Laut einem Bericht des Wall Street Journal bringt vor allem die tokenbasierte Abrechnung Finanzabteilungen unter Druck. Statt klar kalkulierbarer Lizenzmodelle entstehen Kosten zunehmend durch tatsächliche Nutzung: Jede Anfrage, jede Verarbeitung und jede umfangreichere Anwendung kann zusätzlichen Token-Verbrauch auslösen. Für Controlling und Budgetplanung wird damit eine neue technische Kennzahl betriebswirtschaftlich relevant.

Die Zahlen der KPMG-Umfrage machen das Problem deutlich. 50 Prozent der Unternehmen sehen ihre KI-Kosten nur eingeschränkt, 22 Prozent haben gar keine Transparenz oder erfahren erst mit der Rechnung, wie hoch der Verbrauch tatsächlich war. Steve Chase, globaler KI-Chef von KPMG, beschreibt KI-Ausgaben gegenüber dem Wall Street Journal als neue Ressource, die aktiv gemanagt werden müsse und exponentiell wachse.

Dass dies nicht nur ein theoretisches Risiko ist, zeigt die Beratungspraxis von KPMG. Das Unternehmen arbeitet demnach bereits mit Firmen, die ihre jährlichen Token- und Cloud-Budgets innerhalb weniger Monate aufgebraucht haben. In einem Fall stieg der Token-Verbrauch auf das Sechsfache.

Auch Analysten sehen wachsenden Handlungsdruck. Gil Luria, Leiter der Technologie-Forschung bei D.A. Davidson, erwartet, dass weitere Unternehmen in diesem Jahr von unerwartet hohen KI-Rechnungen überrascht werden. Er verweist dabei konkret auf Anthropic-Rechnungen, die viele CFOs in diesem Quartal alarmieren könnten.
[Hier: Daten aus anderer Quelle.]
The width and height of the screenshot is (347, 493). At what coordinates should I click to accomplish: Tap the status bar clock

Die Parallele zum Cloud-Boom während der Pandemie liegt nahe: Viele Unternehmen investierten damals schnell und umfassend in Cloud-Dienste, mussten ihre Ausgaben später aber wieder deutlich korrigieren. Bei KI könnte sich ein ähnliches Muster zeigen, wenn Nutzung, Skalierung und Kostenkontrolle nicht frühzeitig zusammen gedacht werden.
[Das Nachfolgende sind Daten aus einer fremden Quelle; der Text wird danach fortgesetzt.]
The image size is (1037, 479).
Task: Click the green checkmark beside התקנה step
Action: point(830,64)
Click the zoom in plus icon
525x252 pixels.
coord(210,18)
Für Entscheider wird der Token damit zu mehr als einer technischen Einheit. Er entwickelt sich zu einer Kennzahl für Budgetsteuerung, Governance und wirtschaftliche Bewertung von KI-Projekten. Wer KI produktiv einsetzt, braucht nicht nur leistungsfähige Modelle, sondern auch klare Transparenz darüber, welche Anwendungen welchen Verbrauch verursachen.